On Google I searched for one thing, found a report, the report referenced another study, that study linked to a consultant’s white paper, and suddenly it was an hour later and I had seventeen browser tabs open and a much more complicated view of a question that had seemed simple when I started.
Both of those rabbit holes had a natural ceiling. The content ran out. The quality dropped. I hit the bottom of a thread and surfaced.
I have always been wired this way. I am an ideas person, a vision person. I wake up most mornings with at least five new business ideas already formed before I have touched my phone. That is not an exaggeration. It is just how my brain works, and for most of my career it has been both my greatest asset and my biggest source of unfinished projects.

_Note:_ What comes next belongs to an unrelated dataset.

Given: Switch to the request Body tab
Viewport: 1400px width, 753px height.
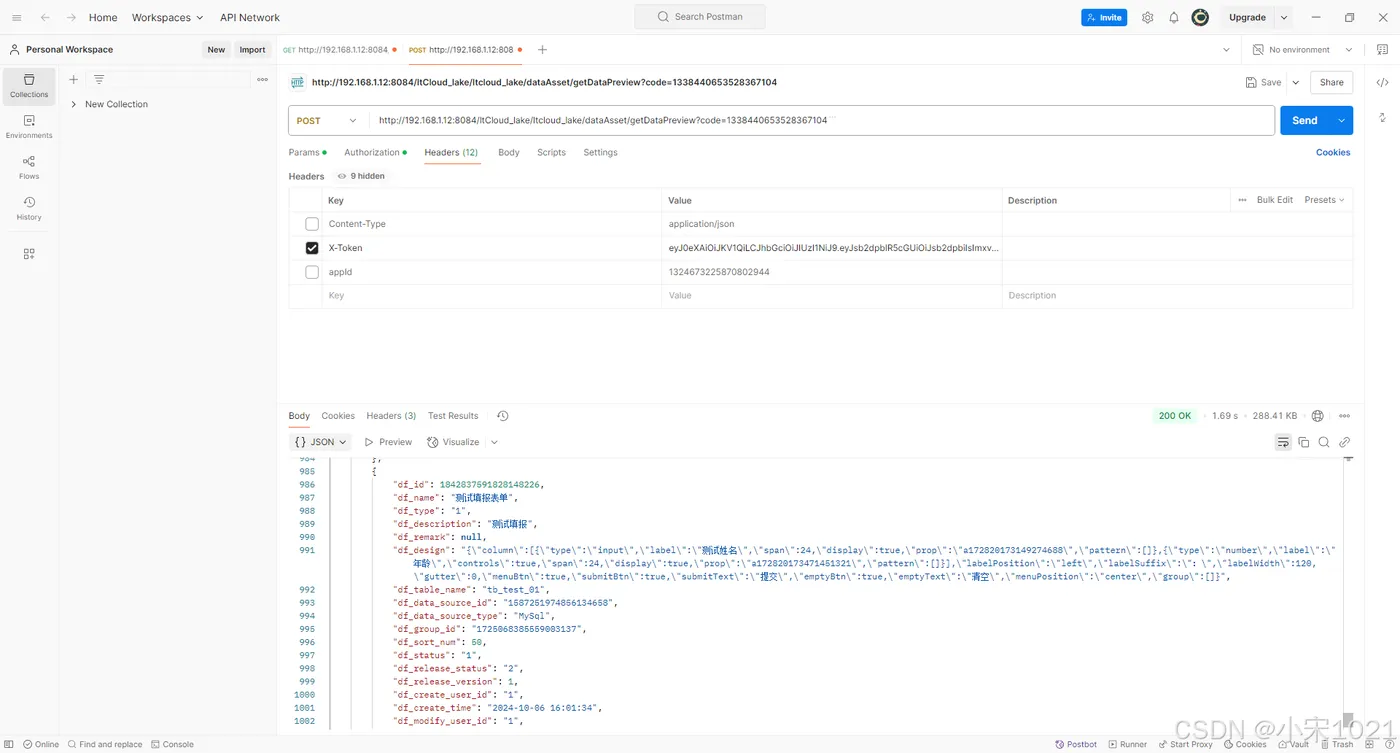Looking at the screenshot, I should pos(509,153).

The difference now is that AI has removed the friction that used to slow me down. I no longer have to wait until I have time to research, draft, and test whether an idea has legs. I can do that in a single morning session. The problem that creates is a new one: I can now pursue all five ideas simultaneously, in real time, with genuine momentum behind each of them.
What I must learn, and I say this as someone still figuring it out, is to set a time limit on the exploration phase and then take serious stock of which idea is actually worth building. Not which one is most interesting. Not which one generated the best conversation. Which one is worth the real work that comes after the conversation ends.
That was always the frustration. Too many ideas, not enough fast answers. That part is now solved. Which created a whole new problem.

The new rabbit hole
The shift happened quietly. At some point in the last eighteen months, my first move stopped being a Google search and started being a conversation.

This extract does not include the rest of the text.